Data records
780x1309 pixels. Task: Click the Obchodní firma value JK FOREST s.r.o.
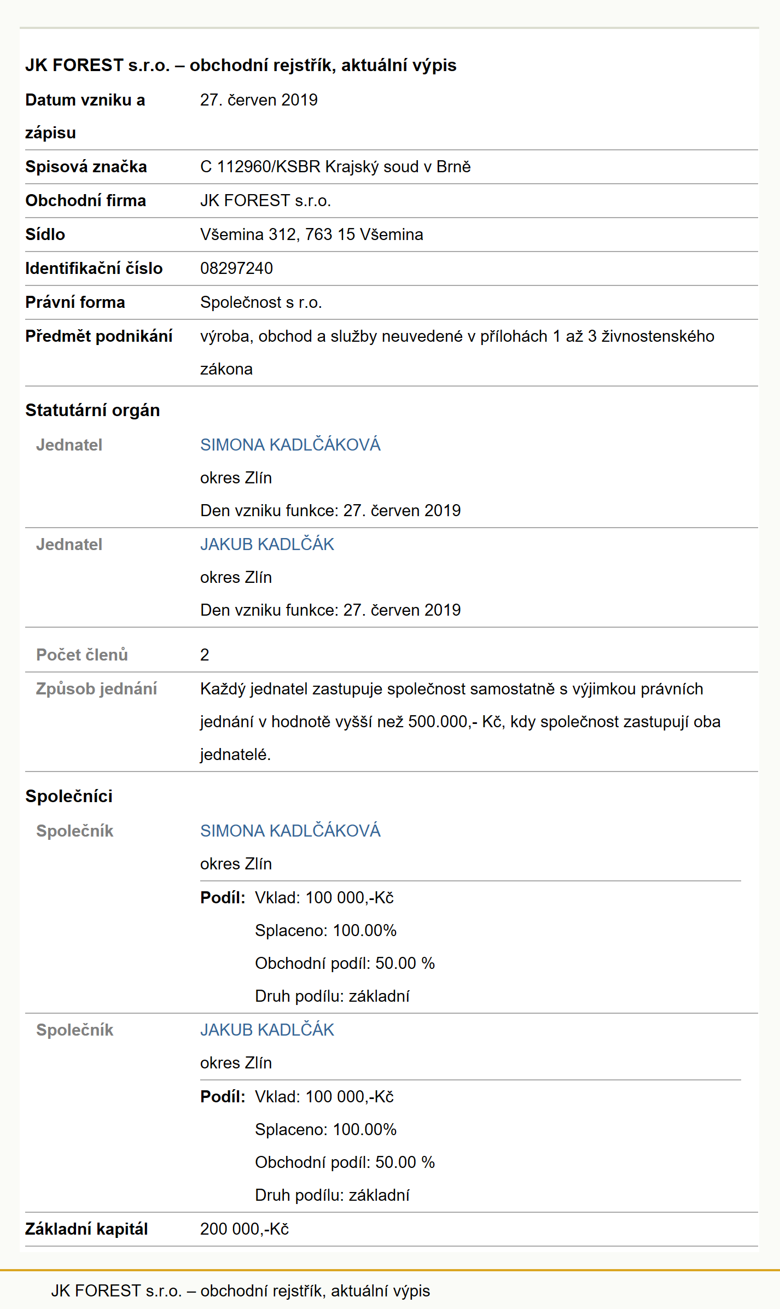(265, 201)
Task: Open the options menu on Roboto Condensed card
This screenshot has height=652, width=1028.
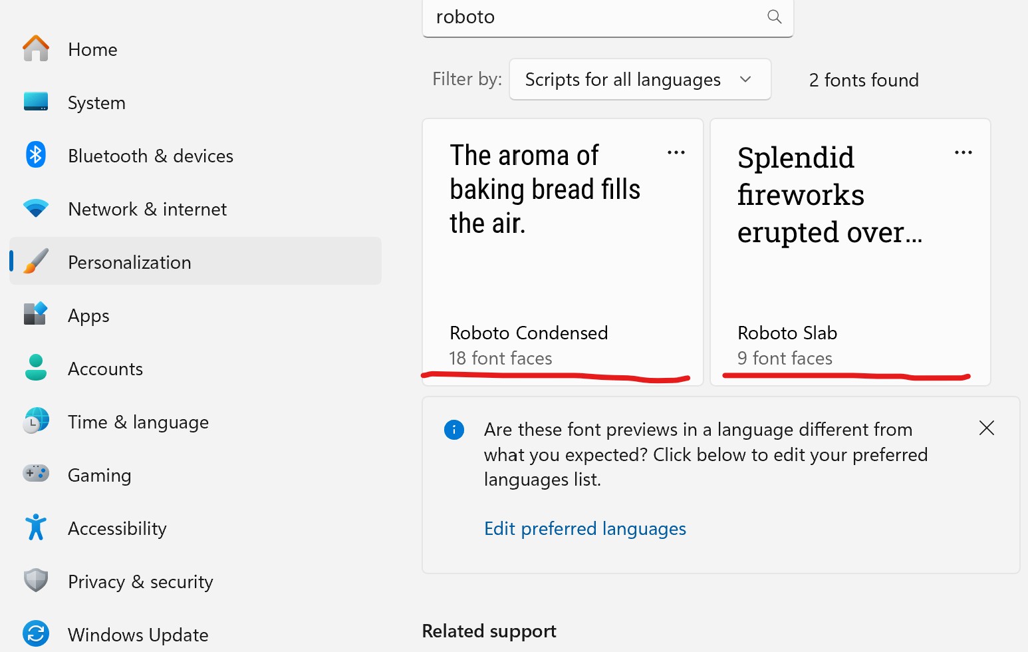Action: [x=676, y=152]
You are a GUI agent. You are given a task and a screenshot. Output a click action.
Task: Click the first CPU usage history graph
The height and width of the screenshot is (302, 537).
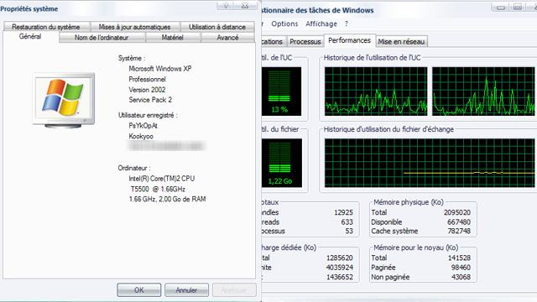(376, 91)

» **What to work on**
Give back exactly the lines from the one that contains "Task: Open the" to the final line of the data above, both included, with all pictures removed.

» **Answer area**
Task: Open the options menu on Roboto Condensed card
This screenshot has height=652, width=1028.
Action: [x=676, y=152]
You are a GUI agent. You are given a task and a screenshot. Output a click action.
Task: Click the first CPU usage history graph
The height and width of the screenshot is (302, 537).
(376, 91)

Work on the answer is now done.